Extract everything from the start of the listing below down to the line containing "y-tick-label: 7.0x is", including that line, and copy it word for word. Leave the pictures out.
Data records Block Start
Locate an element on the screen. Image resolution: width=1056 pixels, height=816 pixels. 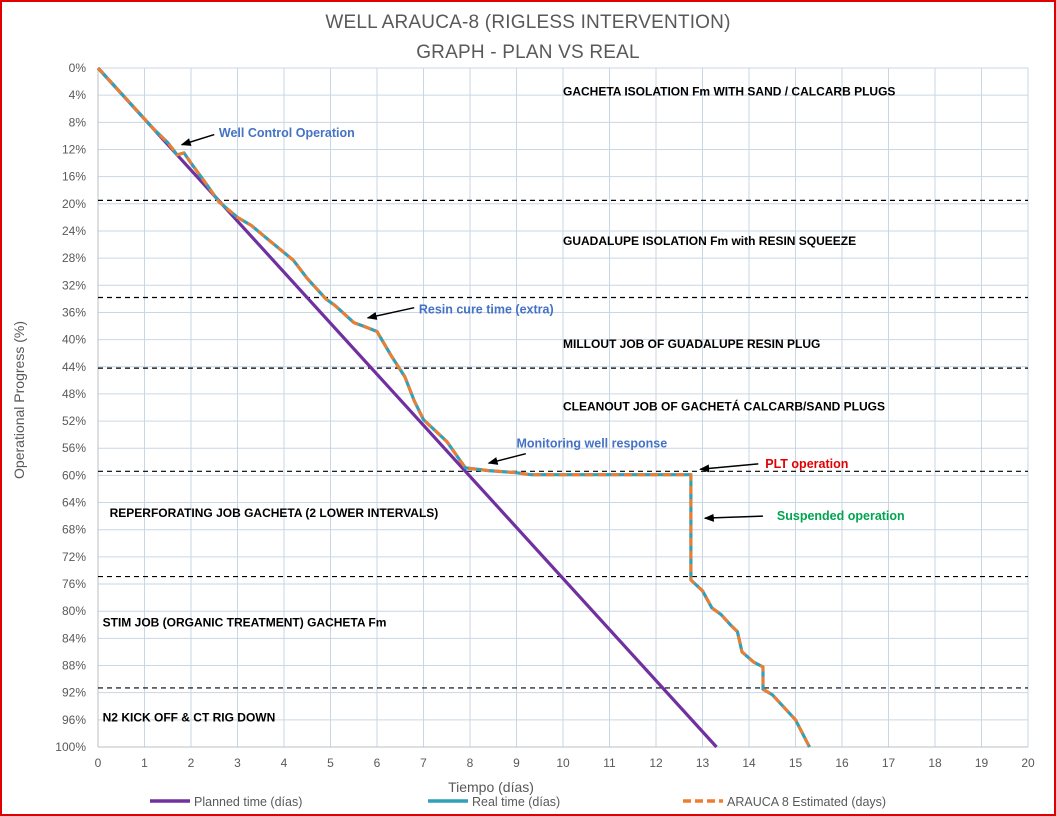
y-tick-label: 80% is located at coordinates (74, 611).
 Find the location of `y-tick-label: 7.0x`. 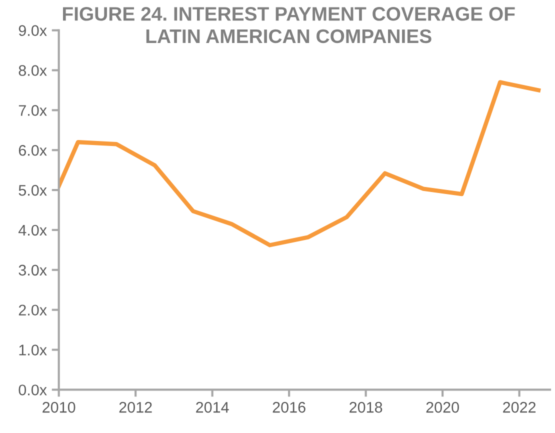

y-tick-label: 7.0x is located at coordinates (32, 110).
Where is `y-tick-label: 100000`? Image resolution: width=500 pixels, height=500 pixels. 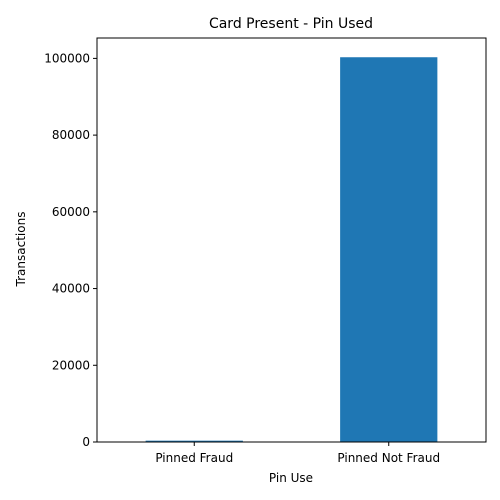 y-tick-label: 100000 is located at coordinates (67, 58).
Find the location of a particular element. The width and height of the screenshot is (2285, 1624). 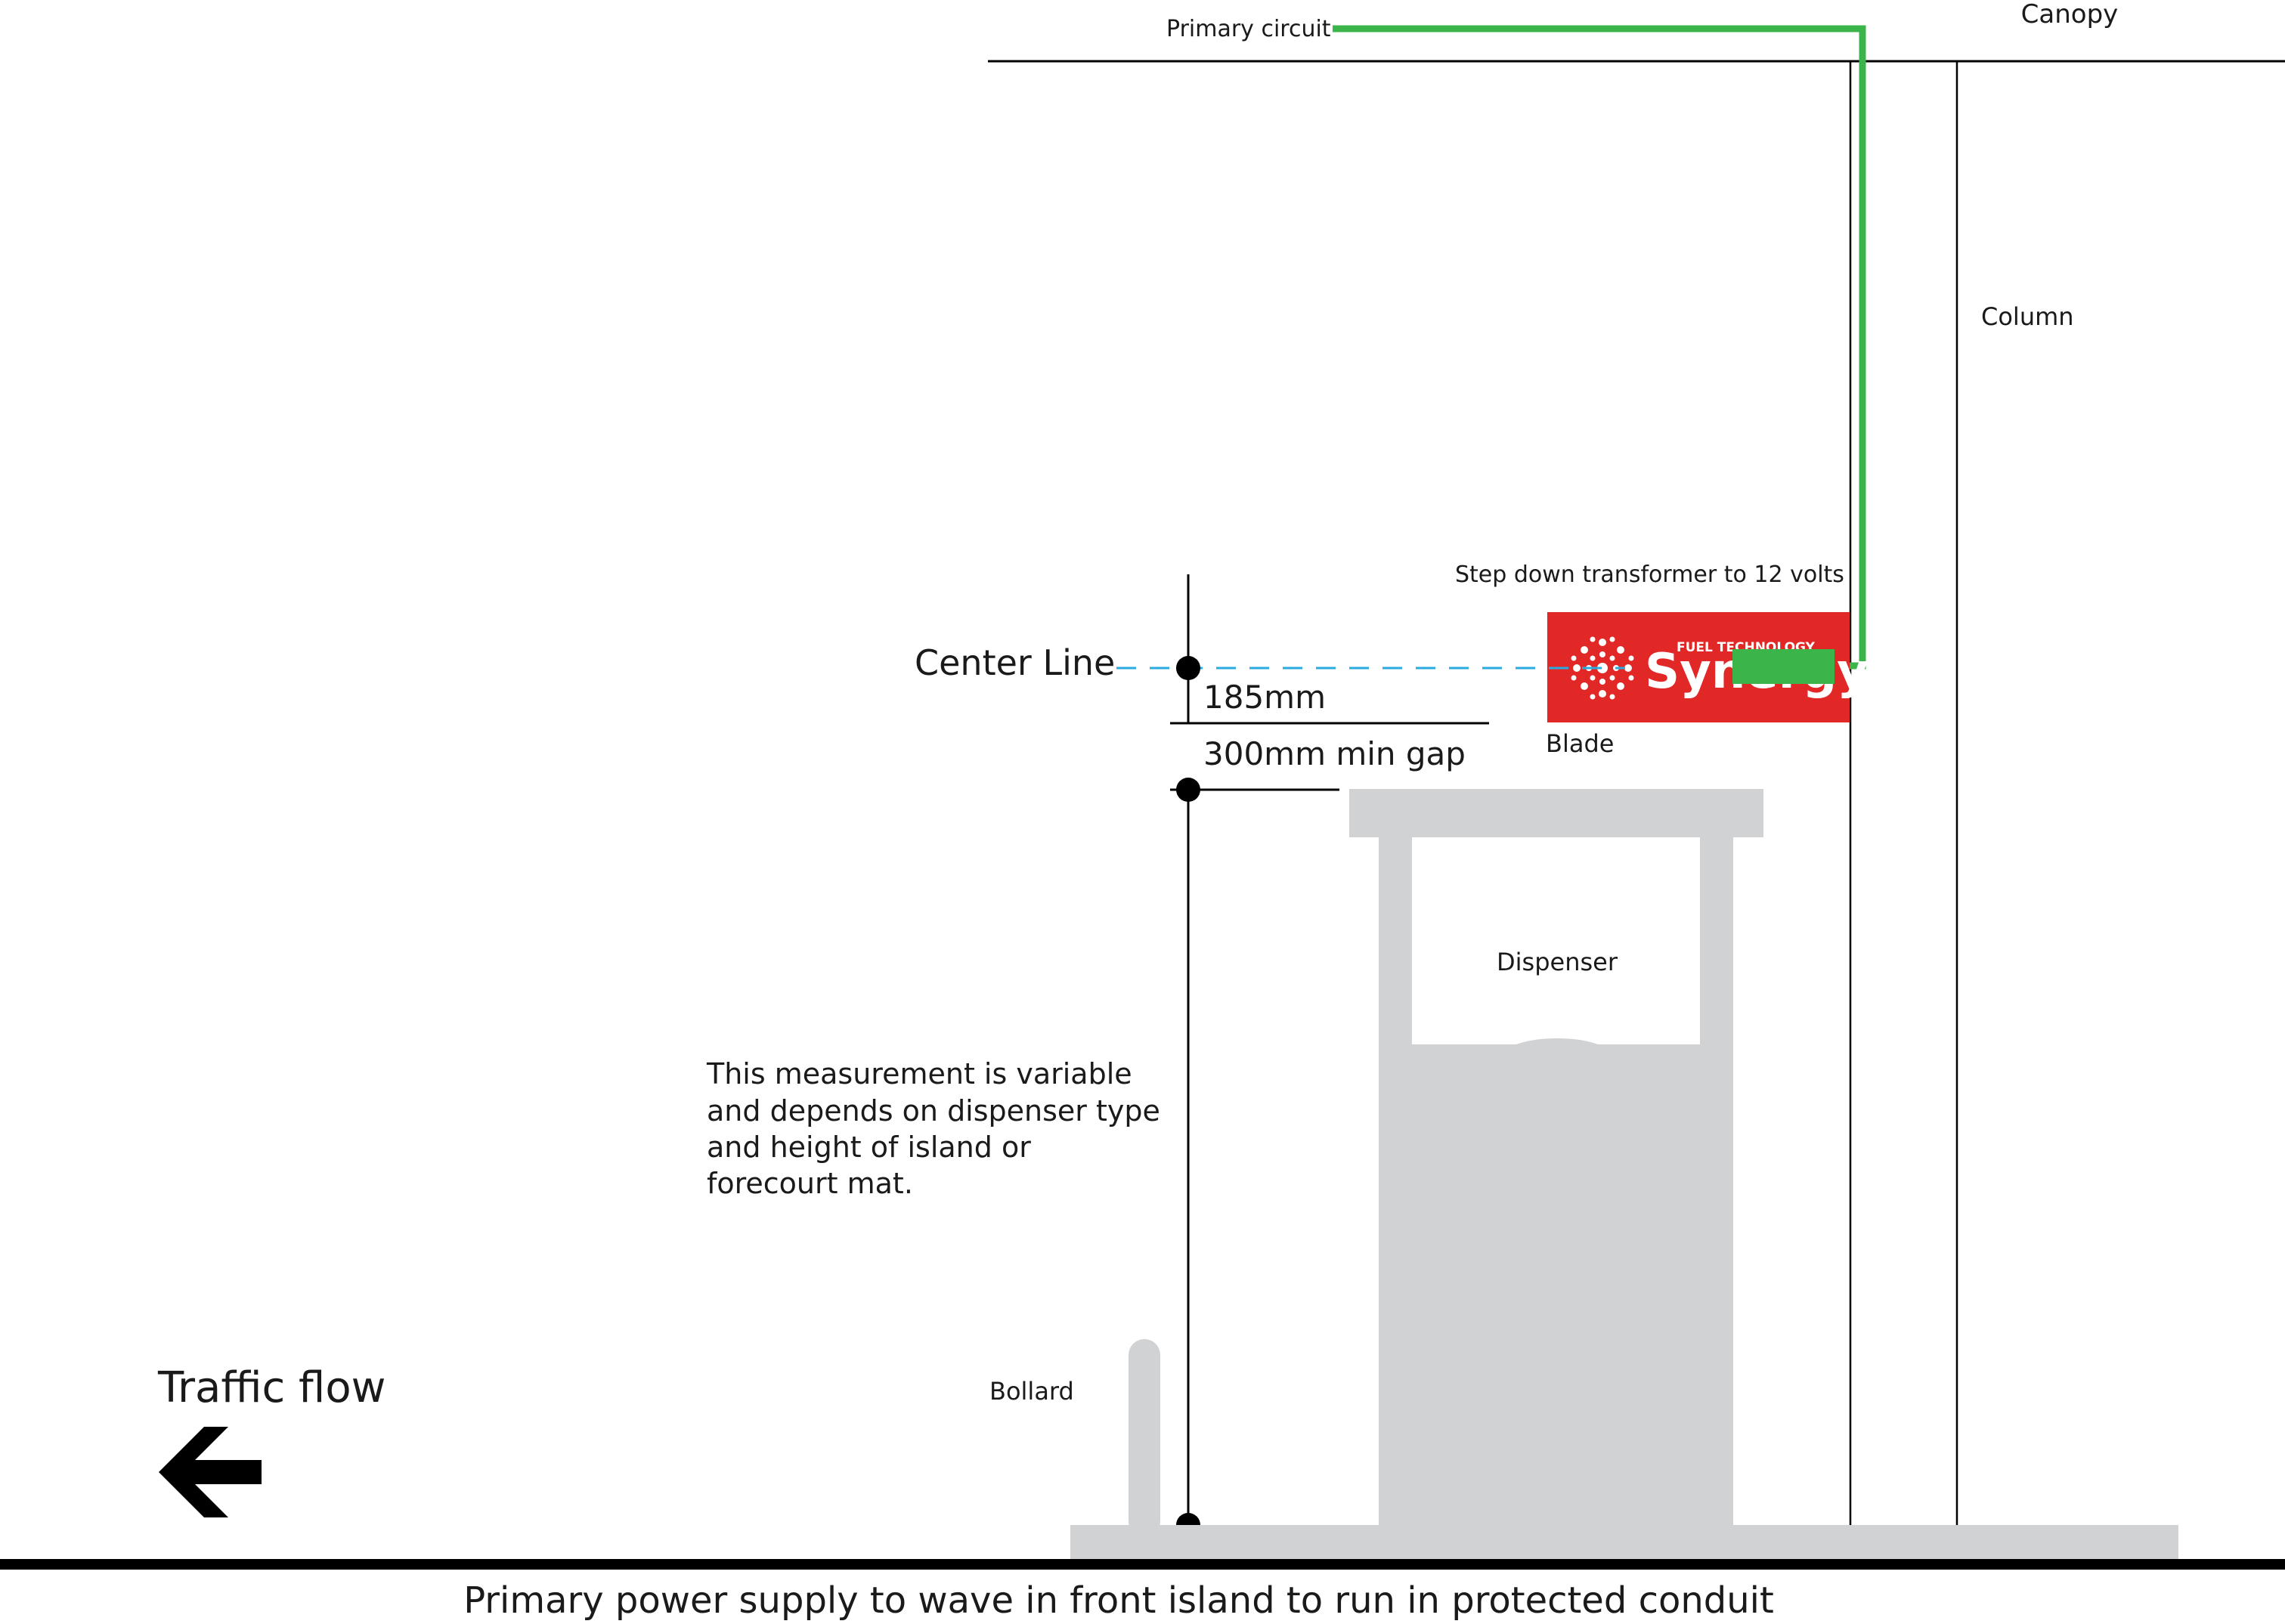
Data records Block End
== Solved problem ==
Locate an element on the screen. Image resolution: width=1056 pixels, height=816 pixels. 
y-tick-label: 80% is located at coordinates (74, 611).
 Find the location of `y-tick-label: 7.0x`. 

y-tick-label: 7.0x is located at coordinates (32, 110).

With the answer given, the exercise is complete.